### Task description:
Copy every line of the data that contains the string "agent".
Records for the exercise: Begin
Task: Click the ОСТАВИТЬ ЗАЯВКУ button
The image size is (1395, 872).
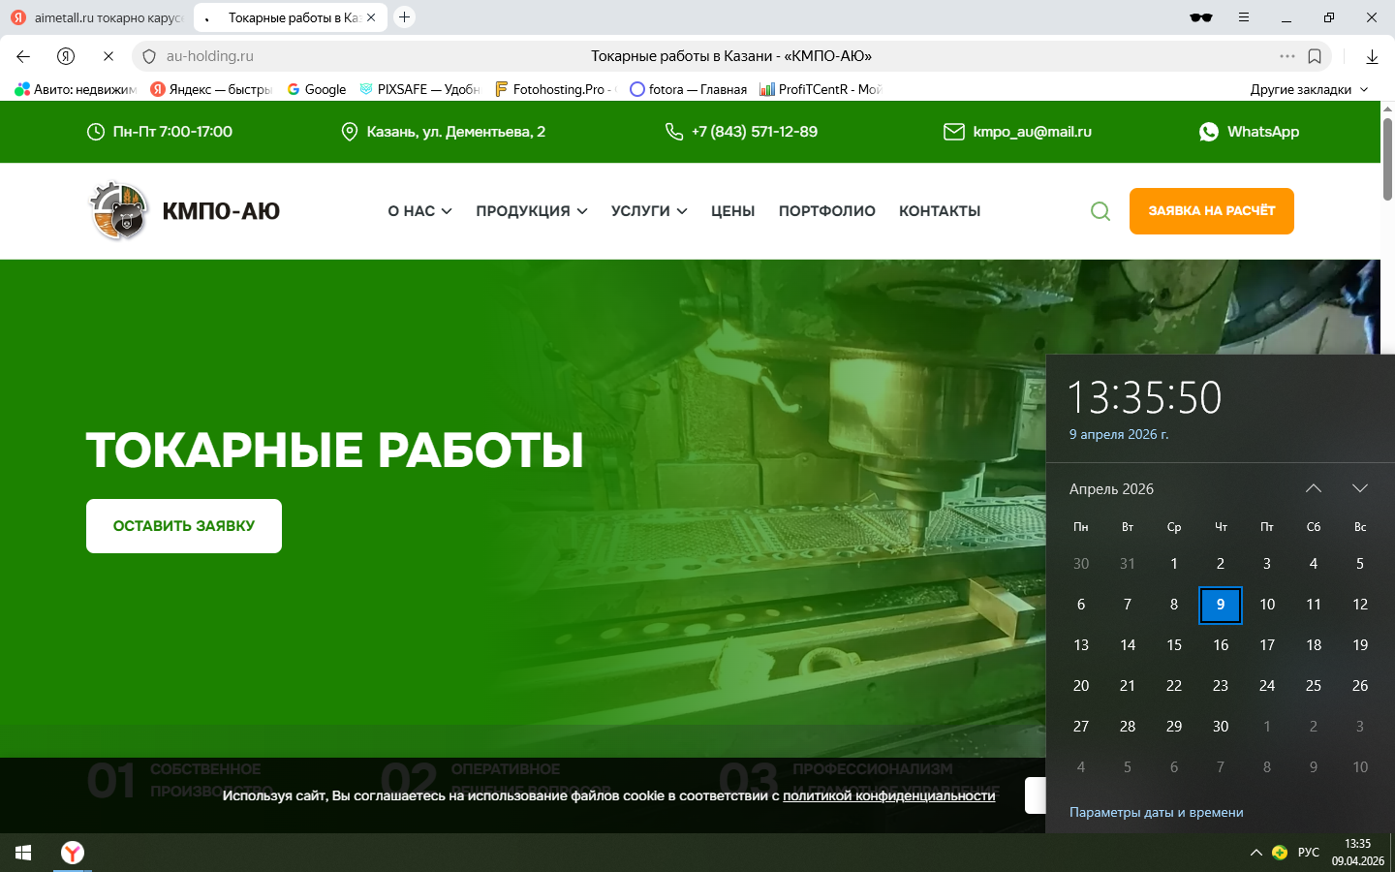Action: pos(184,526)
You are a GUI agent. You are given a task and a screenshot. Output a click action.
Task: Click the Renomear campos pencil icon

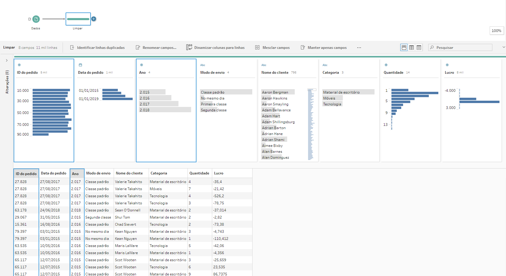click(138, 47)
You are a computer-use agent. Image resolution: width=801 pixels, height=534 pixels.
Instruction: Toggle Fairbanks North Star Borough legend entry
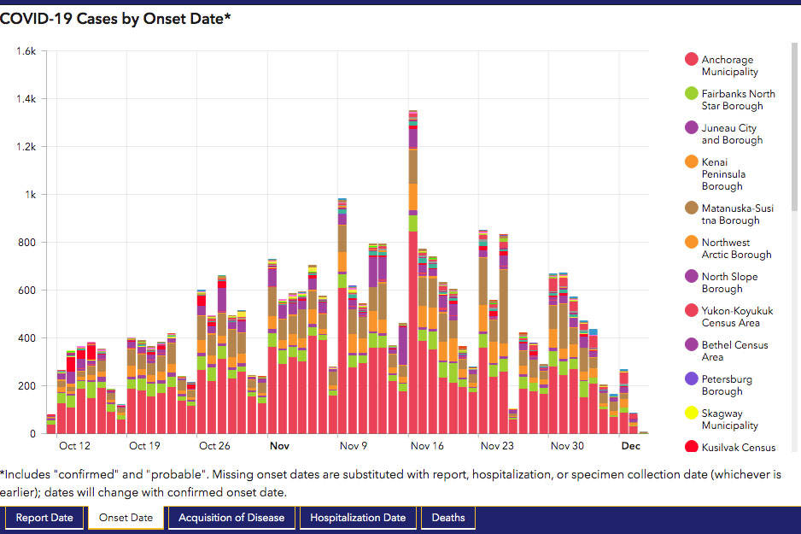coord(692,94)
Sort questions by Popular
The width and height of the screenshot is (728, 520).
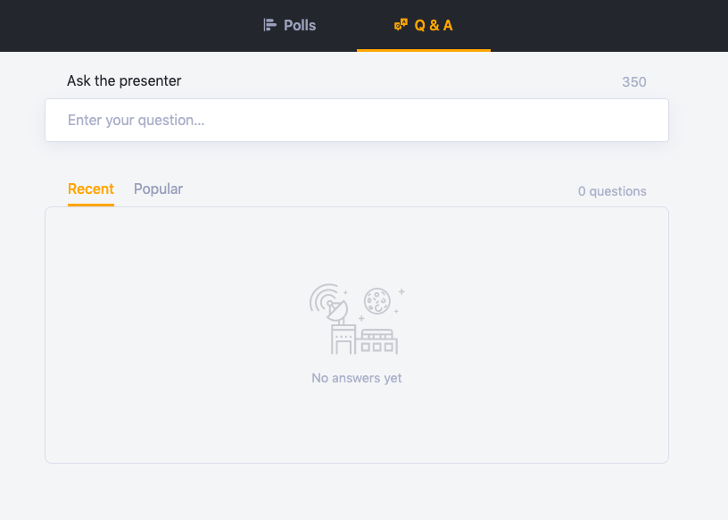158,189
Records for the exercise: End
### Task solution:
You are a GUI agent. You are given a task and a screenshot. Output a click action.
You are a computer-use agent. Image resolution: width=801 pixels, height=534 pixels.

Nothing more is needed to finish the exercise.